**JOB:** Copy the following lines verbatim, with no alteration to any of them.

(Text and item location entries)
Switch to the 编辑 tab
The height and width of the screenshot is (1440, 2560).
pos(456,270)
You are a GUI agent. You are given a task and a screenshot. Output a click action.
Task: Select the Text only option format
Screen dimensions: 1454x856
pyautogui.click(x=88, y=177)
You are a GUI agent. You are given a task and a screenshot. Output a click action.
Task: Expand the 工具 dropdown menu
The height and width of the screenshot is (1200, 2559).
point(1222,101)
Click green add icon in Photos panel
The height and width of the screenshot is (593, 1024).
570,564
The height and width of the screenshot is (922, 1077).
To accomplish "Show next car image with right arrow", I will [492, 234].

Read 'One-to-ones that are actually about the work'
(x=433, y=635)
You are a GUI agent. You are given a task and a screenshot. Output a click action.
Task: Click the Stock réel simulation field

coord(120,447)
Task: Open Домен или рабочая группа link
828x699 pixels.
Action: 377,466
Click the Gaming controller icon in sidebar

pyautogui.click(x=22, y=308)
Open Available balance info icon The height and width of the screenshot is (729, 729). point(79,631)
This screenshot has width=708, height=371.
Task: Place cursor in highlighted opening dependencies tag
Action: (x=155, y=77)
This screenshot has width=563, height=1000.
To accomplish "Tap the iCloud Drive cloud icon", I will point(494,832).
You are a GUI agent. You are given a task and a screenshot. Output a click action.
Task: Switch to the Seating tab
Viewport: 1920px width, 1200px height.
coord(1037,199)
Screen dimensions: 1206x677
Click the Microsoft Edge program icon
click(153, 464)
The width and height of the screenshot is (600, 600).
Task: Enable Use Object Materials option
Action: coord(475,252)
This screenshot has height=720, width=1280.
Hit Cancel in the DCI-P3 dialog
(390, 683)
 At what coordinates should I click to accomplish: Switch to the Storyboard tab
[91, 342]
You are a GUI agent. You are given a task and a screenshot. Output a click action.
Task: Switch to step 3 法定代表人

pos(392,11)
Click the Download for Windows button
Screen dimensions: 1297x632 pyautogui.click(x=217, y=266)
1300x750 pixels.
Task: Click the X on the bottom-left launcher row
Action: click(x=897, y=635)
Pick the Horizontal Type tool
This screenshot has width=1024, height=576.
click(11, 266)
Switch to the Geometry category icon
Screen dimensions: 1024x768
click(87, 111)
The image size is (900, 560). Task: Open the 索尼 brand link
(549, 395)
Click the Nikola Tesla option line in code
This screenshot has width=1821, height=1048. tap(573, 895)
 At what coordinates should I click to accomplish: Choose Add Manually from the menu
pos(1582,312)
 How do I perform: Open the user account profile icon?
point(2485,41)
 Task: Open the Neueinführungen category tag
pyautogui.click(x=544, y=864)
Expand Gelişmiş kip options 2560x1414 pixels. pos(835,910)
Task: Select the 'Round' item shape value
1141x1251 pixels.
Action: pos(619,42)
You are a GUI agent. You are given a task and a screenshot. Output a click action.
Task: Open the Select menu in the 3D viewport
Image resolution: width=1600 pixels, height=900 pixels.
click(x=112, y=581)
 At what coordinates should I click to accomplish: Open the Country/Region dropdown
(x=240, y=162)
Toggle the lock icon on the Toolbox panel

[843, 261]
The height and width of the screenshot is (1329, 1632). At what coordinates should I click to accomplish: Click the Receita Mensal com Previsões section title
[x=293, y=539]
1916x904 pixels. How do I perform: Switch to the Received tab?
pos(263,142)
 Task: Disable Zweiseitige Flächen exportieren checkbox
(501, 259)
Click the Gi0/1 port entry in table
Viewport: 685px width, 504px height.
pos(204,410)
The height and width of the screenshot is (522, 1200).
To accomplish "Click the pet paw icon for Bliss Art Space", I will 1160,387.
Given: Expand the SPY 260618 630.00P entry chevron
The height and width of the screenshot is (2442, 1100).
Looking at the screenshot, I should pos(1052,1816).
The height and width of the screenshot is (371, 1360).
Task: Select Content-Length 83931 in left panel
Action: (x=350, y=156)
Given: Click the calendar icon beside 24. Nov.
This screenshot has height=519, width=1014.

**TASK RESULT:**
Switch to the 编辑 tab
The height and width of the screenshot is (1440, 2560).
pos(456,270)
You are a GUI agent. You are given a task and a screenshot. Output a click action.
Task: Select the Text only option format
Screen dimensions: 1454x856
pyautogui.click(x=88, y=177)
You are a GUI agent. You are given a task and a screenshot. Output a click action.
Task: Expand the 工具 dropdown menu
The height and width of the screenshot is (1200, 2559).
point(1222,101)
Click green add icon in Photos panel
The height and width of the screenshot is (593, 1024).
570,564
The height and width of the screenshot is (922, 1077).
To accomplish "Show next car image with right arrow", I will [492, 234].

Read 'One-to-ones that are actually about the work'
(x=433, y=635)
You are a GUI agent. You are given a task and a screenshot. Output a click action.
Task: Click the Stock réel simulation field

coord(120,447)
Task: Open Домен или рабочая группа link
828x699 pixels.
Action: 377,466
Click the Gaming controller icon in sidebar

pyautogui.click(x=22, y=308)
Open Available balance info icon The height and width of the screenshot is (729, 729). point(79,631)
This screenshot has width=708, height=371.
Task: Place cursor in highlighted opening dependencies tag
Action: (x=155, y=77)
This screenshot has width=563, height=1000.
To accomplish "Tap the iCloud Drive cloud icon", I will point(494,832).
You are a GUI agent. You are given a task and a screenshot. Output a click action.
Task: Switch to the Seating tab
Viewport: 1920px width, 1200px height.
coord(1037,199)
Screen dimensions: 1206x677
Click the Microsoft Edge program icon
click(153, 464)
The width and height of the screenshot is (600, 600).
Task: Enable Use Object Materials option
Action: coord(475,252)
This screenshot has height=720, width=1280.
Hit Cancel in the DCI-P3 dialog
(390, 683)
 At what coordinates should I click to accomplish: Switch to the Storyboard tab
[91, 342]
You are a GUI agent. You are given a task and a screenshot. Output a click action.
Task: Switch to step 3 法定代表人

pos(392,11)
Click the Download for Windows button
Screen dimensions: 1297x632 pyautogui.click(x=217, y=266)
1300x750 pixels.
Task: Click the X on the bottom-left launcher row
Action: click(x=897, y=635)
Pick the Horizontal Type tool
This screenshot has width=1024, height=576.
click(11, 266)
Switch to the Geometry category icon
Screen dimensions: 1024x768
click(87, 111)
The image size is (900, 560). Task: Open the 索尼 brand link
(549, 395)
Click the Nikola Tesla option line in code
This screenshot has width=1821, height=1048. tap(573, 895)
 At what coordinates should I click to accomplish: Choose Add Manually from the menu
pos(1582,312)
 How do I perform: Open the user account profile icon?
point(2485,41)
 Task: Open the Neueinführungen category tag
pyautogui.click(x=544, y=864)
Expand Gelişmiş kip options 2560x1414 pixels. pos(835,910)
Task: Select the 'Round' item shape value
1141x1251 pixels.
Action: pos(619,42)
You are a GUI agent. You are given a task and a screenshot. Output a click action.
Task: Open the Select menu in the 3D viewport
Image resolution: width=1600 pixels, height=900 pixels.
click(x=112, y=581)
 At what coordinates should I click to accomplish: Open the Country/Region dropdown
(x=240, y=162)
Toggle the lock icon on the Toolbox panel

[843, 261]
The height and width of the screenshot is (1329, 1632). At what coordinates should I click to accomplish: Click the Receita Mensal com Previsões section title
[x=293, y=539]
1916x904 pixels. How do I perform: Switch to the Received tab?
pos(263,142)
 Task: Disable Zweiseitige Flächen exportieren checkbox
(501, 259)
Click the Gi0/1 port entry in table
Viewport: 685px width, 504px height.
pos(204,410)
The height and width of the screenshot is (522, 1200).
To accomplish "Click the pet paw icon for Bliss Art Space", I will 1160,387.
Given: Expand the SPY 260618 630.00P entry chevron
The height and width of the screenshot is (2442, 1100).
Looking at the screenshot, I should pos(1052,1816).
The height and width of the screenshot is (371, 1360).
Task: Select Content-Length 83931 in left panel
Action: (x=350, y=156)
Given: Click the calendar icon beside 24. Nov.
This screenshot has height=519, width=1014.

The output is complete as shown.